Mistakes and their lessons were the subject this morning during a Finance Indaba Conversation. The conversation was kicked off by panellist Jubilant Speckman, CFO at Salungano Group (previously Wescoal). She said that she made a few mistakes early on in her career, and some have been more monumental than others. She once thought that one could walk into any industry without in-depth knowledge about it, but the mining industry proved to be quite challenging.

“I was performing a role at head office and isolating myself from the operations of the business at the time. So, as an analyst, I found it difficult to interpret and analyse the numbers. I quickly realised that this was going to hinder my growth, and the value that I could potentially add to the growth and sustainability of the organisation.

“I requested to spend time at a mine for a couple of months. This meant day-to-day-engagements with the mining management teams and operational staff. It really gave me a different perspective and assisted in my growth to be where I am today.”
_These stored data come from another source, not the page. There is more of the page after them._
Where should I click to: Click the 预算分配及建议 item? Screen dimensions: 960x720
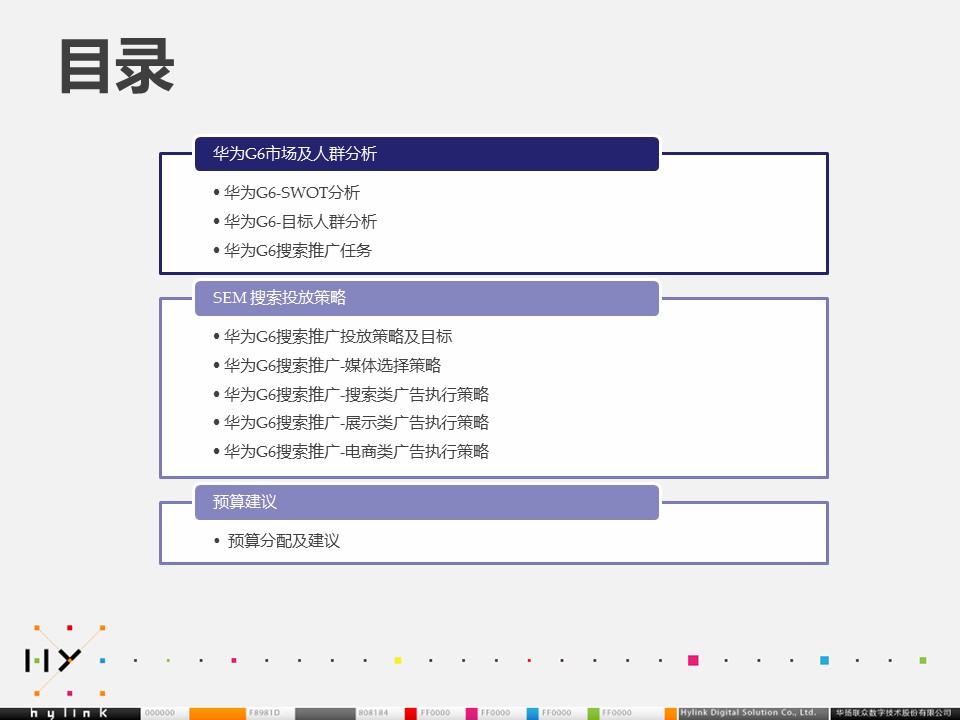tap(284, 541)
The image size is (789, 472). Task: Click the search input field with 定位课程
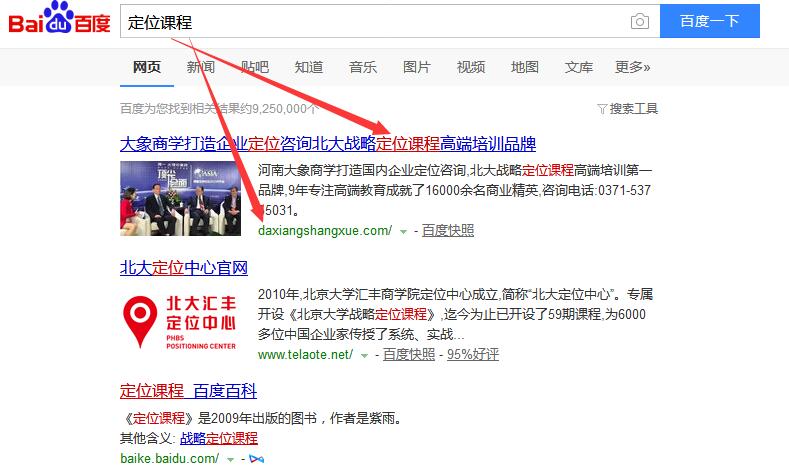370,22
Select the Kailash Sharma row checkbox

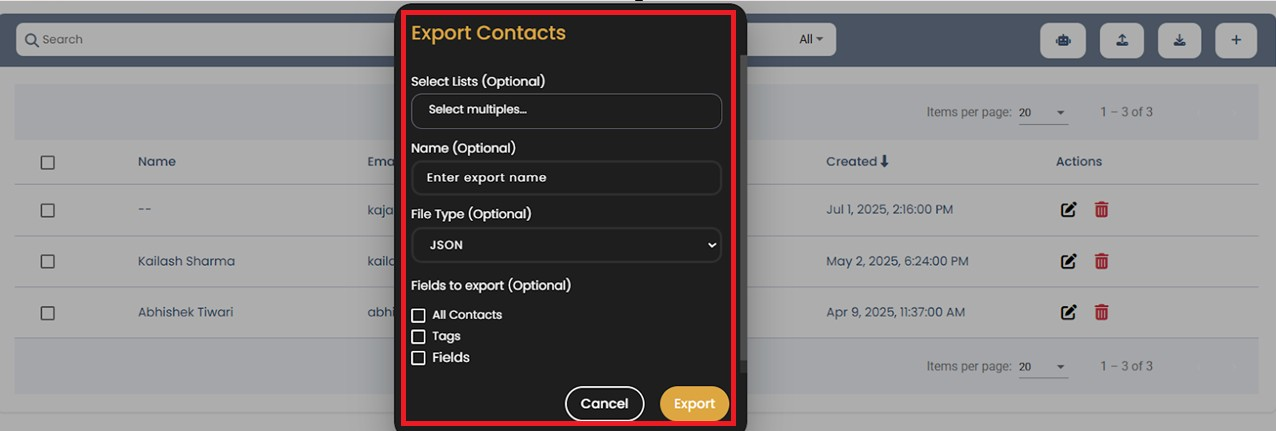pos(47,261)
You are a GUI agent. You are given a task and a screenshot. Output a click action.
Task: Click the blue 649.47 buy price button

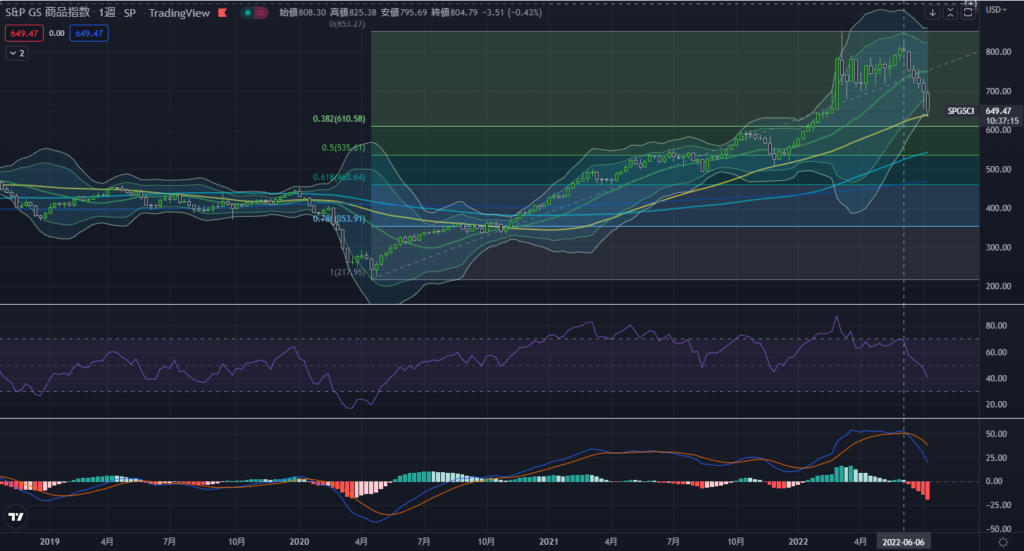tap(88, 33)
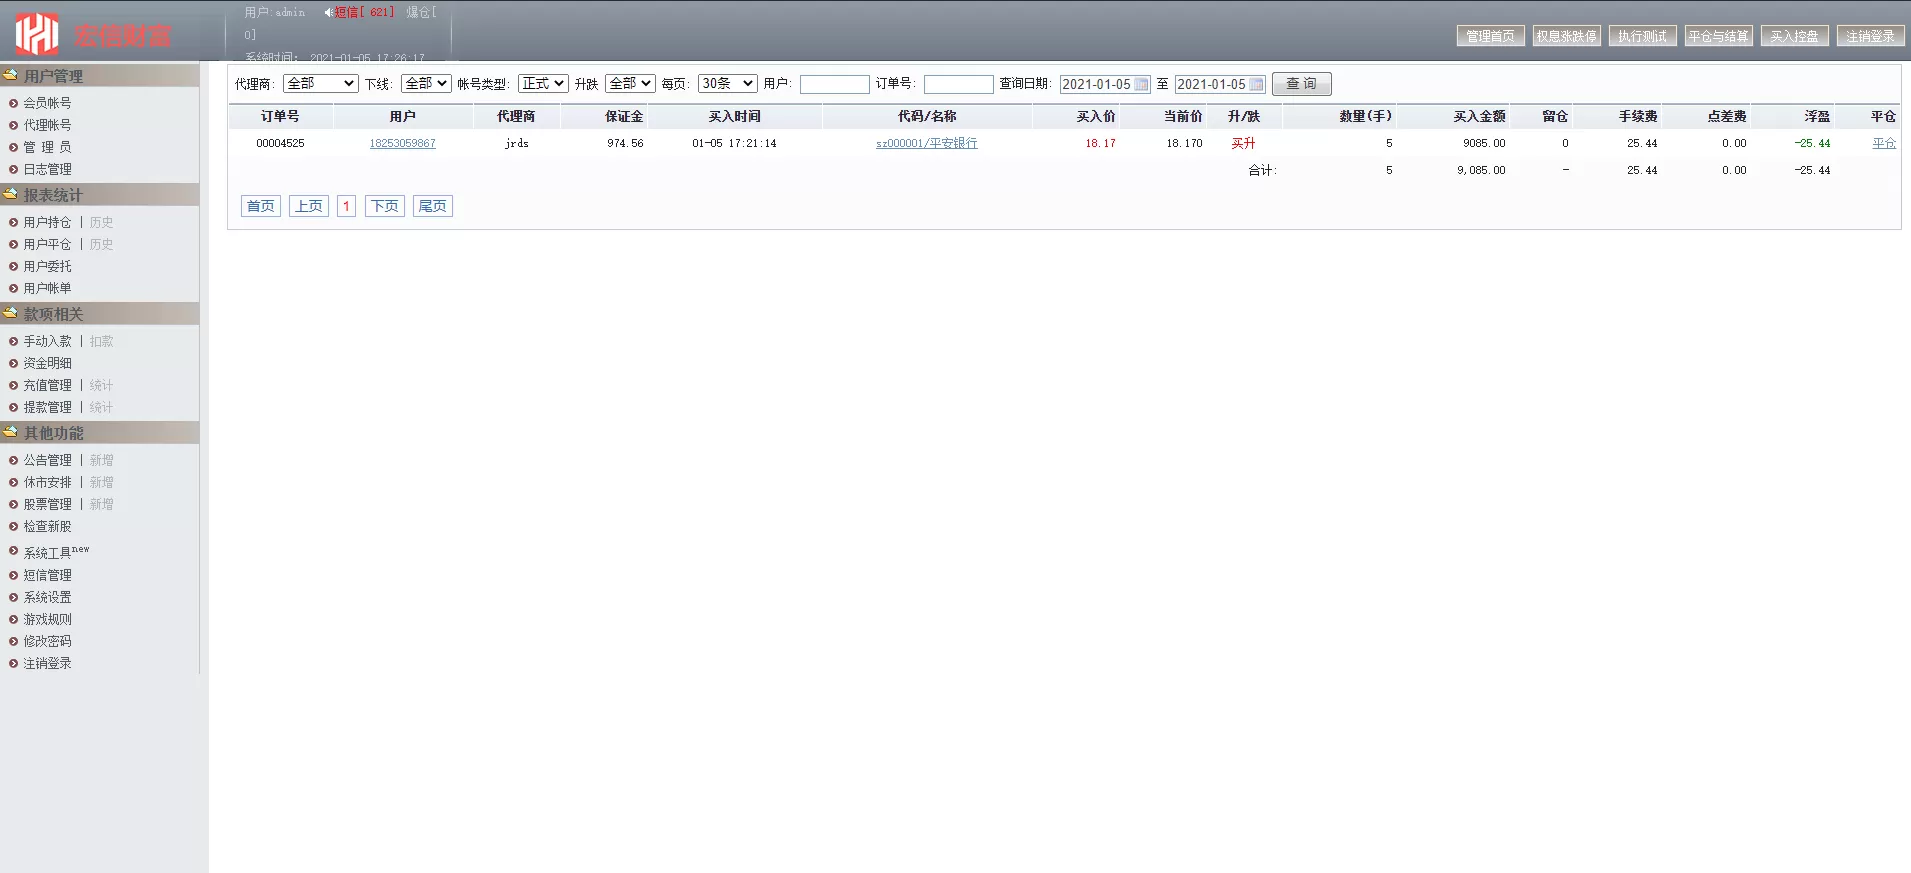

Jubilant said that learning about every aspect of the business will make one more of a business partner than just a finance professional.

Buhle Hanise, CFO of BAIC SA, talked about leaving a company because of a strained elationship with a superior.

“When you don’t get along with a manager, you always think that it's you that’s being victimised, but here’s the problem: the other person does not necessarily need you. I was in a position where I loved a job and the company, but just didn’t get along with a manager. I left the company, but this disrupted my plans and my future goals. The lesson that I have learnt is to not leave a company just because of one person. If you love the job, just stick it out. The grass is not greener on the other side and that is clearly the case, because I left the next job for the same reason.”

Her advice was to not let one person disrupt your life and to ensure that you know what your goals and dreams are.

Marlé van der Walt, FD at Investec Bank, mentioned Investec’s stellar results and added that it was a great achievement coming out of Covid-19. But it was not without struggles. She mentioned that there was a time that shareholders were unhappy with their decisions. And there were a couple of things that they did wrong. One of their mistakes was to venture into areas or investments that they didn’t quite understand, and these areas were not properly analysed.

“It was a key mistake to go into an area without properly understanding it. I do believe that you should not always play it safe, but you should go in prepared. Ask yourself why you are going in, what you want to gain and keep on monitoring it. Stay close to the detail. If you then see that it is not performing well, and that there are more risks, you need to be able to make the tough decision quickly. Take the pain, regroup and write it off. Just go on with your core business.”

To summarise, she said that the key lessons were firstly, to properly analyse and to set objectives, secondly, to constantly monitor and thirdly to make the tough decisions.

To err is human
Jubilant added that no one is perfect and that everyone makes mistakes. “Own your mistakes and be accountable,” she said. “Once you make a mistake, you will need to rebuild the trust of either the users of the information that you produced, or whoever [else] in the organisation. Being accountable enables you to rebuild the trust and ensure that you don’t repeat the same mistake.”

Buhle agreed that it is only human to make errors, and that one should learn how to adapt to your environment. She mentioned that if you struggle to get along with someone in the workplace, you must learn how to deal with them and how to adapt to the situation. There is help available, whether it is a third party, within HR or in your own department.

Marlé learnt that one should always try to think about new ideas, because the world is evolving.

“Think about new growth opportunities, but in a more disciplined way. When you go into new markets, make sure that you’ve got a detailed and in-depth understanding, the discipline of ongoing monitoring, and the discipline of making decisions quickly when things don’t work out.

“A lot of people become emotionally invested in a project, and you don’t want to make the decision to cut it because it’s your baby. You want to see it succeed, but sometimes the remedy is to simply cut it. Keep on learning and don’t get too emotionally attached to business. Be emotionally attached to people, not business.”

To conclude, the panellists all agreed that mistakes teach us more about work and life and that one should face them head-on. As Jubilant said: “Michael Jordan missed more than 9,000 shots in his career, but he made 28,000 winning shots. Keep things in perspective and don’t overthink it.”